Plus, being good at critical thinking and solving problems is good (it’s pretty much essential!). And having a strong desire to make choices based on evidence. That’s a big plus!
Yes, Data Science is a fantastic field for freshers! There are so many opportunities, & it’s in demand across lots of different industries. Freshers with a good handle on math, programming, & analytical skills can do well here. You see (and this is important), many entry-level roles, like Data Analyst or Junior Data Scientist, open doors to grow in this field.
The mix of different subjects in Data Science helps freshers learn and USE skills in real-world situations. That makes it exciting AND rewarding. Plus, there’s amazing growth potential!
Yes, Data Science is seen as safe for the future. The demand for data-driven choices is rising in many fields, so Data Science is a critical & growing area. With the constant rise of big data, artificial intelligence, and machine learning, skilled data scientists are needed.
Data Science gives you strong job security, lots of career options, and the chance to earn well. As businesses use more data to compete, Data Science will stay an important and future-proof career path. So, if you’re thinking about it, it’s a solid choice for your future.
Freshers in data science can dive into all sorts of careers. One might become a Data Analyst. They could also for a Junior Data Scientist spot. Maybe even work as a Business Intelligence Analyst.
These jobs usually mean cleaning data, doing analysis & making visualizations. It’s a great start for bigger roles later on.

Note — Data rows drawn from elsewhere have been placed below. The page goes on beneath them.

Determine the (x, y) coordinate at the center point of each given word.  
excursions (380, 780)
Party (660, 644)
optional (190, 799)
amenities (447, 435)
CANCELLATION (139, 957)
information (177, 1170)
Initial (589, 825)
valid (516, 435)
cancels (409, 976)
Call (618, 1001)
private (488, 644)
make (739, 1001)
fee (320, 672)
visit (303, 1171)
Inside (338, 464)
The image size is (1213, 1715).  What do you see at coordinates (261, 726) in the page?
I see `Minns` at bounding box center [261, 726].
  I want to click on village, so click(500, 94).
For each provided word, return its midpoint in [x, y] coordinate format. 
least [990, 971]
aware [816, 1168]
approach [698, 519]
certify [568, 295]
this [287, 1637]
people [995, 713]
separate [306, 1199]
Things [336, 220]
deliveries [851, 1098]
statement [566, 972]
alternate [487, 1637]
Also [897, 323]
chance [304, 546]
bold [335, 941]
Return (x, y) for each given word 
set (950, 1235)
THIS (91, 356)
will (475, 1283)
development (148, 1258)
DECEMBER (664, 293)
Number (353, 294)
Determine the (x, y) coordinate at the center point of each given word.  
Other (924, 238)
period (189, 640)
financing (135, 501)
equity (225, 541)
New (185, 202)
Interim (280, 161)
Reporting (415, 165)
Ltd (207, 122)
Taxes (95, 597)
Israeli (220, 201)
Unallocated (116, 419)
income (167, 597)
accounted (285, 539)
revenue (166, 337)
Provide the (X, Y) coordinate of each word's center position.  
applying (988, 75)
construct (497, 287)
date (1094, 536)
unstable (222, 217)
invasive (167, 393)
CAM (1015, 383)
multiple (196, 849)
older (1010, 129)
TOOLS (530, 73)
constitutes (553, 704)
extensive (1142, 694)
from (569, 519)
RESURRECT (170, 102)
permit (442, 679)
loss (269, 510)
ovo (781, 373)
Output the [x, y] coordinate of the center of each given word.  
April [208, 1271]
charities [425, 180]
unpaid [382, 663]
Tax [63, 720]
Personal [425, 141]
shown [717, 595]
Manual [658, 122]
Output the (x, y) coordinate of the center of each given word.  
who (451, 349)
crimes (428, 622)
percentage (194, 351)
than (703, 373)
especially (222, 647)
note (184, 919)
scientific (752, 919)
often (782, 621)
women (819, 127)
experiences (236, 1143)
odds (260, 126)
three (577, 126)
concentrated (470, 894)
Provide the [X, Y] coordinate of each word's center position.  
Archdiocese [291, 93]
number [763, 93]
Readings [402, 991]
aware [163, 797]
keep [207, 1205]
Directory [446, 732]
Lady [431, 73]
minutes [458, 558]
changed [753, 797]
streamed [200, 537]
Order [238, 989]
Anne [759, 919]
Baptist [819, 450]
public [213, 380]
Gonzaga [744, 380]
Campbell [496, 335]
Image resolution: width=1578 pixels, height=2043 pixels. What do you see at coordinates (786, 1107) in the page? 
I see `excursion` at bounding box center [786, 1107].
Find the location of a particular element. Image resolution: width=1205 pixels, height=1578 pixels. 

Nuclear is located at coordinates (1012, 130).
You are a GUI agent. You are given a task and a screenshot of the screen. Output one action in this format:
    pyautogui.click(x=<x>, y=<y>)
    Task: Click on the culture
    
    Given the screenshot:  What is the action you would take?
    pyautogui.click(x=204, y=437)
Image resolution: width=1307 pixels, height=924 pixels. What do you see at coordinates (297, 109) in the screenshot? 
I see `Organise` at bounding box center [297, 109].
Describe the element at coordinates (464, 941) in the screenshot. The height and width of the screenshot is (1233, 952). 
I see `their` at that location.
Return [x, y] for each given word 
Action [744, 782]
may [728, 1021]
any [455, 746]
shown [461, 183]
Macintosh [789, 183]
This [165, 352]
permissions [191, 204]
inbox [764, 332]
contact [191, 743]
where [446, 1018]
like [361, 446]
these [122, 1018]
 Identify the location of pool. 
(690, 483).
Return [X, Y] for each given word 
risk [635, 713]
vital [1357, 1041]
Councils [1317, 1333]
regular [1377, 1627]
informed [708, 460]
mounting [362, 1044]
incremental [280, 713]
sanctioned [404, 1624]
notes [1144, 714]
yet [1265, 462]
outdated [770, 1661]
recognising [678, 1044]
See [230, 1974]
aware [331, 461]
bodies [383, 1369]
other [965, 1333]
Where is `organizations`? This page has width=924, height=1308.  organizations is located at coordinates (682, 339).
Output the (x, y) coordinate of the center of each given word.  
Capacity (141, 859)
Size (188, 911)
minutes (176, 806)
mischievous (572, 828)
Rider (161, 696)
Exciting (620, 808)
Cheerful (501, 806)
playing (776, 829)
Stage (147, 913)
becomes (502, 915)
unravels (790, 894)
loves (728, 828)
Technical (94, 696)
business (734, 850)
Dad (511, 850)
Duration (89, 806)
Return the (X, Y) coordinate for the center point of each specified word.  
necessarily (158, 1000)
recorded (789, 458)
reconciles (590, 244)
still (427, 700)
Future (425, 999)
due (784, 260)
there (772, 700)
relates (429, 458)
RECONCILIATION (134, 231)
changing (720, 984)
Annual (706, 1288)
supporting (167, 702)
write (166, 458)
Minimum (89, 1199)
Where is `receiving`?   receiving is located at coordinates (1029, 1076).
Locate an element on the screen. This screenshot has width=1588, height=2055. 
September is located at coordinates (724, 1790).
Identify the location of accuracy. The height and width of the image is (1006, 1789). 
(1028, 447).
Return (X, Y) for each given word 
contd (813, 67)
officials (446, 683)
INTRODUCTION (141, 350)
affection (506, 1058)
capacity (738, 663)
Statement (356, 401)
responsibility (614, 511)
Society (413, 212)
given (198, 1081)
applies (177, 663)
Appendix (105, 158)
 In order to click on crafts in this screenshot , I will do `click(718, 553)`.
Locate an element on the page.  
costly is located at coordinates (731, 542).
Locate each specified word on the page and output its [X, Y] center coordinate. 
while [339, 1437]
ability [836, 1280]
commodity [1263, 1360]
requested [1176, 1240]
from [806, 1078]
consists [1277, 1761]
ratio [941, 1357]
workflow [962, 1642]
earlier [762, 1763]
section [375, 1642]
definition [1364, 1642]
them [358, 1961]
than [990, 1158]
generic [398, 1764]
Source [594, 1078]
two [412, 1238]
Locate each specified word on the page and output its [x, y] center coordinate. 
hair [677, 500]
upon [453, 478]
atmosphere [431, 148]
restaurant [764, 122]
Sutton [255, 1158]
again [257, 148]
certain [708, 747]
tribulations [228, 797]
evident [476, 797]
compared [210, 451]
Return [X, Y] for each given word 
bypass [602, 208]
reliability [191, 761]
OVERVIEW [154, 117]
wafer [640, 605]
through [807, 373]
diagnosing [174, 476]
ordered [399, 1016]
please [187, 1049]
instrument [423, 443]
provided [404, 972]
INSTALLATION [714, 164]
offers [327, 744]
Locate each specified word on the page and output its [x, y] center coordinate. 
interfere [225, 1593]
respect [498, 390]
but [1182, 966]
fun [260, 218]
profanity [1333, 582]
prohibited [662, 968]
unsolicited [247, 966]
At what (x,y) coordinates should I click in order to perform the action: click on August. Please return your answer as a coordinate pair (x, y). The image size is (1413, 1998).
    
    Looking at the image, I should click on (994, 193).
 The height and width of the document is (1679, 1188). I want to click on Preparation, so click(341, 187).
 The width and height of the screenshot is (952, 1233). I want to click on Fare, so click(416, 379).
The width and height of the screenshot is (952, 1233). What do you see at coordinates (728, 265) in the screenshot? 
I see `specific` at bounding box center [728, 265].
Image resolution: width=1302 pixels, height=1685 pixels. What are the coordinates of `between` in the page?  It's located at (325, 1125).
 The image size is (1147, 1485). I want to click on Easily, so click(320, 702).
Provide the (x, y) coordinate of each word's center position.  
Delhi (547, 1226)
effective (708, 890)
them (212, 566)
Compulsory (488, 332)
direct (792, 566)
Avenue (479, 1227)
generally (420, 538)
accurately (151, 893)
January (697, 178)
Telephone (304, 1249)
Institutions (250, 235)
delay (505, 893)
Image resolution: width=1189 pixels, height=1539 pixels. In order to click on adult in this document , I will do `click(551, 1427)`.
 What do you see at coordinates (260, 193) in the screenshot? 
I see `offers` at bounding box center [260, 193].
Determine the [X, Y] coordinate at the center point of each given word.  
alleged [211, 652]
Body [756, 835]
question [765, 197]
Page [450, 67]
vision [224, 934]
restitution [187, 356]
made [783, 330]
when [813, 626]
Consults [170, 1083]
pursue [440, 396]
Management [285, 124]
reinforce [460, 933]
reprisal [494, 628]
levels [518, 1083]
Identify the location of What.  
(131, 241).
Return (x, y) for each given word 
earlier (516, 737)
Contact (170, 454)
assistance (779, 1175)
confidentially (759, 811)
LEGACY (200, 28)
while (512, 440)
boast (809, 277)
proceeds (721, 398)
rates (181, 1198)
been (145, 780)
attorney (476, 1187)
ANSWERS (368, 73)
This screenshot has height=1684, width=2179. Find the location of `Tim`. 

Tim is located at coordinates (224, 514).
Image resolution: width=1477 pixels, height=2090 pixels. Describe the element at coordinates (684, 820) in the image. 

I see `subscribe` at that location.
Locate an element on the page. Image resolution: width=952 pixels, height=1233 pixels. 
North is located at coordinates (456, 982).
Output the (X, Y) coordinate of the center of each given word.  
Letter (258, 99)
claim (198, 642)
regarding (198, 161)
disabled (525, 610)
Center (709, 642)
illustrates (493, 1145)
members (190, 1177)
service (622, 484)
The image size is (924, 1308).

But wait, there’s more! Freshers can also work as Data Engineers. This means helping with data infrastructure and Making pipelines (super cool stuff).
Internships? Entry-level positions? Yep, they give hands-on experience, too! Tons of learning & growing. It’s the path to big things like machine learning, AI, or even more data engineering fun. This is the beginning of an awesome career journey.
Freshers stepping into Data Science in India can expect a starting pay between ₹4,00,000 and ₹8,00,000 per year. Of course, this number can change. It depends on where you are, which company you join & what skills and education you have.
In big tech cities like Bengaluru or Hyderabad? Well, your starting salary could be on the higher side. Cool, right?
As you gather more experience and grow (get better) in your job, your earnings will likely go up too. Yes, there are plenty of chances for bigger paychecks as you climb the ladder in the data science world.